# Broke Water Drain



## theonlypheonix (Oct 8, 2015)

PanJet said:


> Perhaps in purchasing the whole unit, a new filter will come with it as well? GM Part 22937278
> 
> Moral of the story: Be very careful not to over-tighten your water drain plugs. I thought I had been extra careful on mine, but it appears the unit is more fragile than I would have expected.


The filter element should be included with the whole water separator assembly. Look around online you might find it cheaper then the $137.40 from gmpartsonline, although thats a pretty good price considering your are also getting the water sensor and heater along with the housing. Try checking Rock Auto, amazon, and ebay. Two months ago I was able to purchase a brand new complete water separator including filter in original box from ebay for only $39.95 including shipping (cheaper then just the filter).

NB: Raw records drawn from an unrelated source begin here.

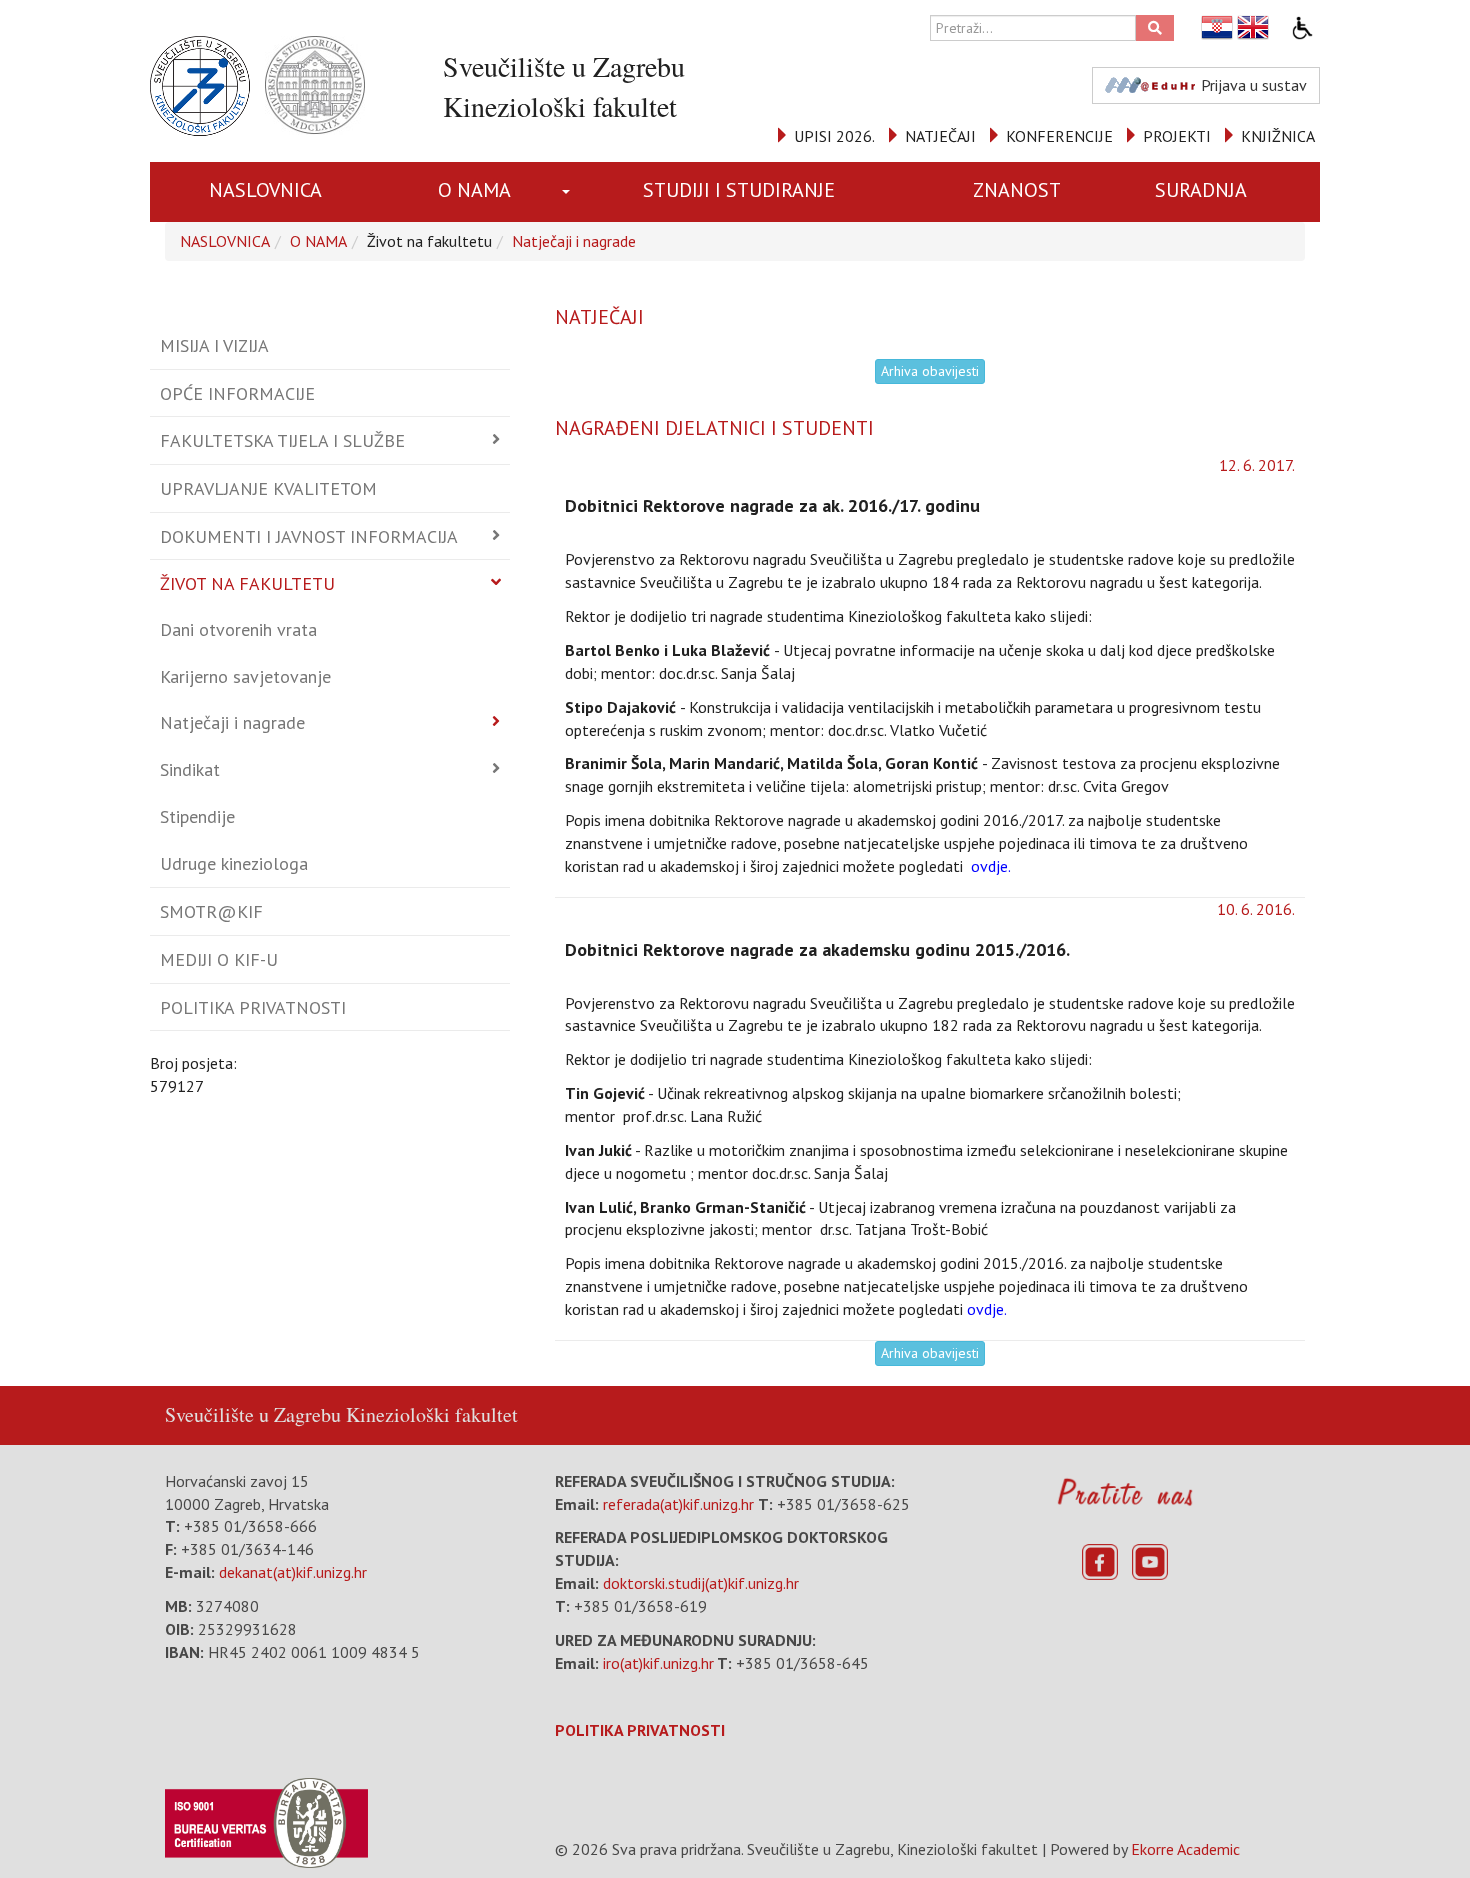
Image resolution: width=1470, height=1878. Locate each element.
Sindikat (190, 769)
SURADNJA (1201, 190)
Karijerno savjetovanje (245, 676)
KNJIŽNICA (1278, 136)
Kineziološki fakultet (432, 1414)
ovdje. (989, 866)
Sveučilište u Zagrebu (253, 1414)
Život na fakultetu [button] (247, 583)
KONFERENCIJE (1059, 136)
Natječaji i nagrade (574, 241)
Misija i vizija (214, 345)
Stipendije (197, 816)
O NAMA (474, 190)
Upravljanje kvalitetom (268, 488)
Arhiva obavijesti (930, 371)
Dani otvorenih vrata (238, 629)
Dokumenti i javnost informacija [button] (309, 536)
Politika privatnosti (253, 1007)
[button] (569, 192)
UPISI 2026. (834, 136)
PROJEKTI (1177, 136)
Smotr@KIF (211, 911)
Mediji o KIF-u (219, 959)
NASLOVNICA (265, 190)
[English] (1254, 27)
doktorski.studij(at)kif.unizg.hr (701, 1583)
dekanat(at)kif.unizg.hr (293, 1572)
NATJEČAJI (940, 136)
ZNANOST (1017, 190)
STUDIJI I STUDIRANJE (739, 190)
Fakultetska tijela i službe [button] (282, 440)
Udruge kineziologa (234, 863)
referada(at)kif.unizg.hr (678, 1504)
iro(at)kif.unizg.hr (658, 1663)
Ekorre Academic (1185, 1849)
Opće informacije (237, 393)
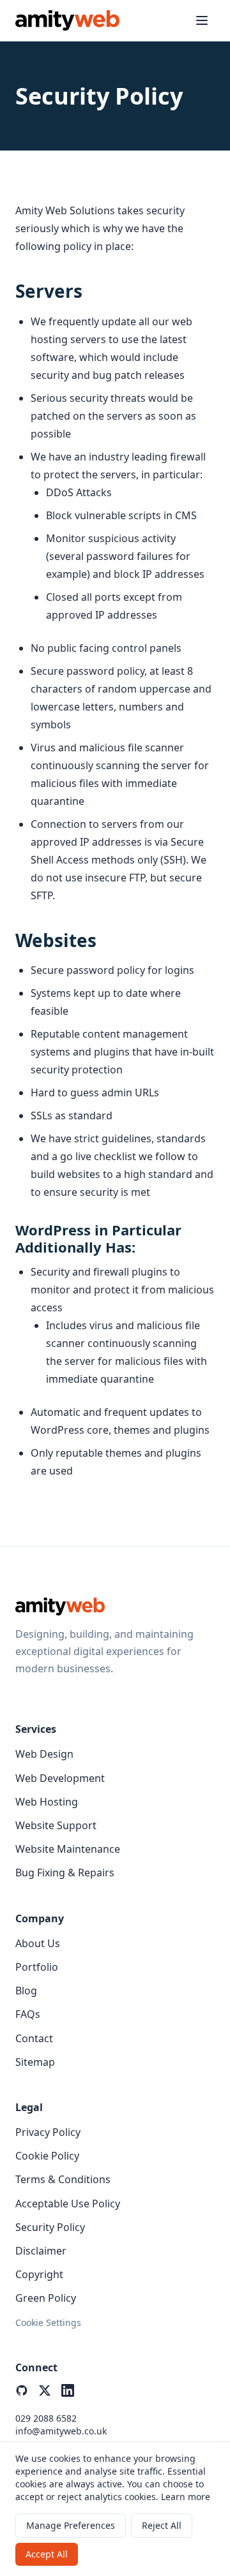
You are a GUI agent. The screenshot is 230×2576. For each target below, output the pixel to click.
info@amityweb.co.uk (61, 2431)
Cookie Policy (47, 2156)
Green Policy (45, 2298)
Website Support (55, 1825)
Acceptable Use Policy (67, 2204)
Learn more (185, 2497)
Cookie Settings (48, 2322)
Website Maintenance (67, 1849)
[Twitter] (44, 2390)
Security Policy (50, 2227)
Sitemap (35, 2062)
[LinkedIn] (67, 2390)
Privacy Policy (47, 2132)
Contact (34, 2038)
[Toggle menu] (202, 20)
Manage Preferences (70, 2525)
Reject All (161, 2525)
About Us (37, 1943)
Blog (26, 1991)
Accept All (47, 2554)
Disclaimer (40, 2251)
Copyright (39, 2274)
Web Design (44, 1754)
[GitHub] (21, 2390)
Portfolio (36, 1967)
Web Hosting (46, 1802)
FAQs (27, 2014)
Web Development (60, 1778)
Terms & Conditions (63, 2179)
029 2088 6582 (46, 2418)
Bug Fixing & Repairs (64, 1873)
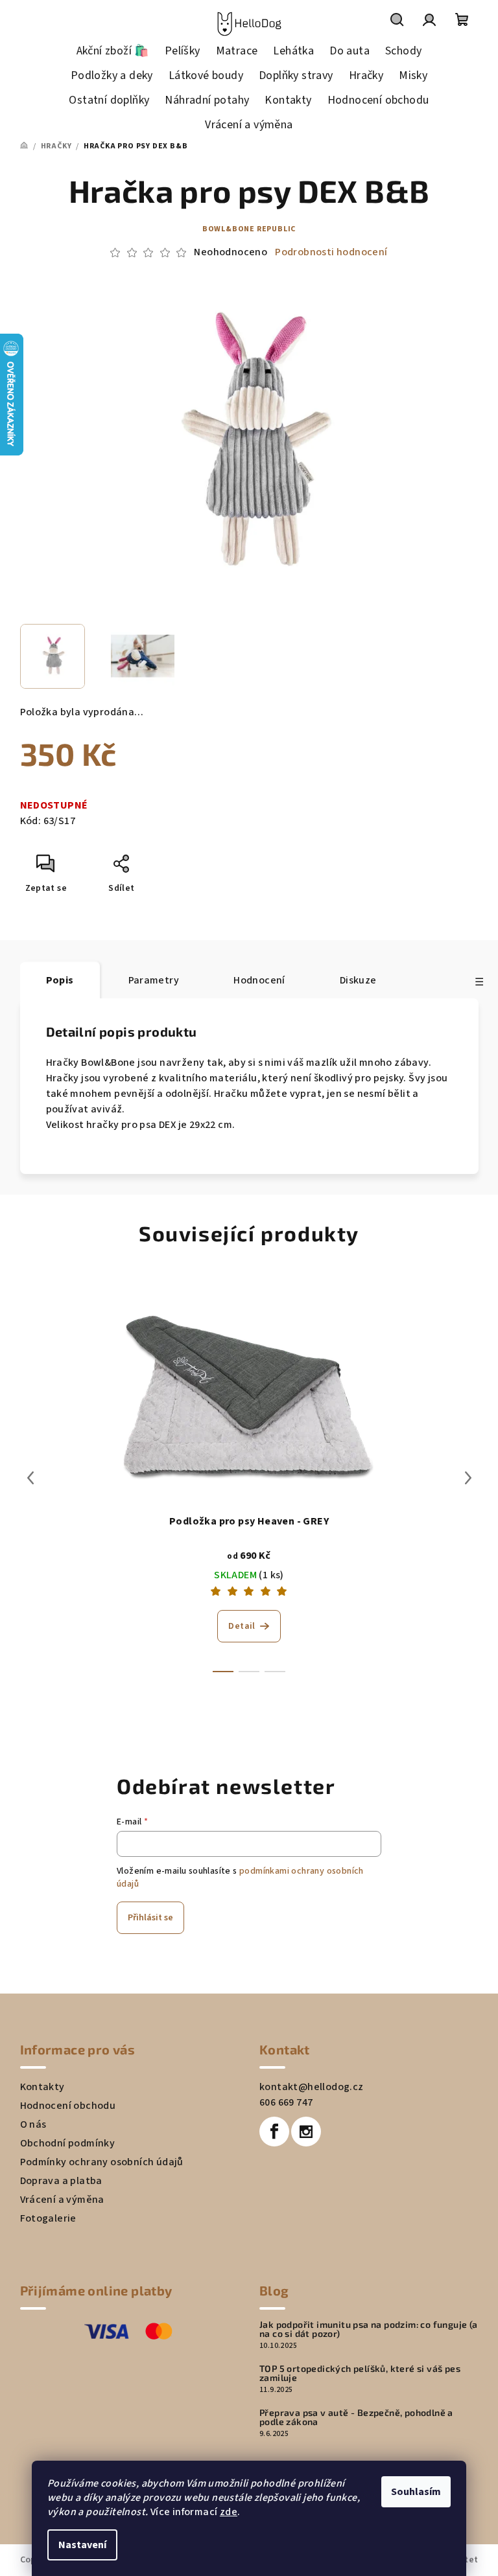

My 6.0L PS uses a similar black cap for both fuel filters and the oil filter, I never had to torque any of them just needed to snug up a little as the O-rings do all the sealing. Also I use a light application of grease on the o-rings since the diesel fuel causes them to swell a little which makes for a tight hard to remove fit.


----------



## diesel (Jun 8, 2013)

It always felt very fragile to me when I did my fuel filter changes. I no longer bother with opening the drain when I change the filter.


----------



## MP81 (Jul 20, 2015)

Another reason to me not to touch that, and just take the whole cap off.


----------



## KpaxFAQ (Sep 1, 2013)

Good to know! I've drained every oil change but have been really careful tightening it back up. I guess I need to be ever more careful!


----------



## PanJet (Jun 18, 2013)

I'll post a picture of the broken unit later. Right now, I loosely left it on the car sitting in the garage to protect the inside of the water separator from contamination. It's crazy how small of a plastic neck secures the drain.

I confirmed with my dealer this morning - the parts diagram specifically mentions that the cap is not to be sold separately - one must purchase the entire unit. The dealer has one in stock, but wanted $225 for it - funny because my dealer's online eBay store sells it for $150 with free shipping.

I found a new unit on eBay for $91 including expedited shipping. Since I confirmed with the seller it includes the filter element, I'll look at it as buying the cap for about $20, since I'll have another $70 filter with it. It should be here Wed. Fortunately, I have a second car.


----------



## diesel (Jun 8, 2013)

PanJet said:


> I'll post a picture of the broken unit later. Right now, I loosely left it on the car sitting in the garage to protect the inside of the water separator from contamination. It's crazy how small of a plastic neck secures the drain.
> 
> I confirmed with my dealer this morning - the parts diagram specifically mentions that the cap is not to be sold separately - one must purchase the entire unit. The dealer has one in stock, but wanted $225 for it - funny because my dealer's online eBay store sells it for $150 with free shipping.
> 
> I found a new unit on eBay for $91 including expedited shipping. Since I confirmed with the seller it includes the filter element, I'll look at it as buying the cap for about $20, since I'll have another $70 filter with it. It should be here Wed. Fortunately, I have a second car.


That's a great deal!


----------



## PanJet (Jun 18, 2013)

Well folks, here it is - the tiny little piece of plastic that is the neck of the water drain plug.

Don't break it - it'll cost you.


----------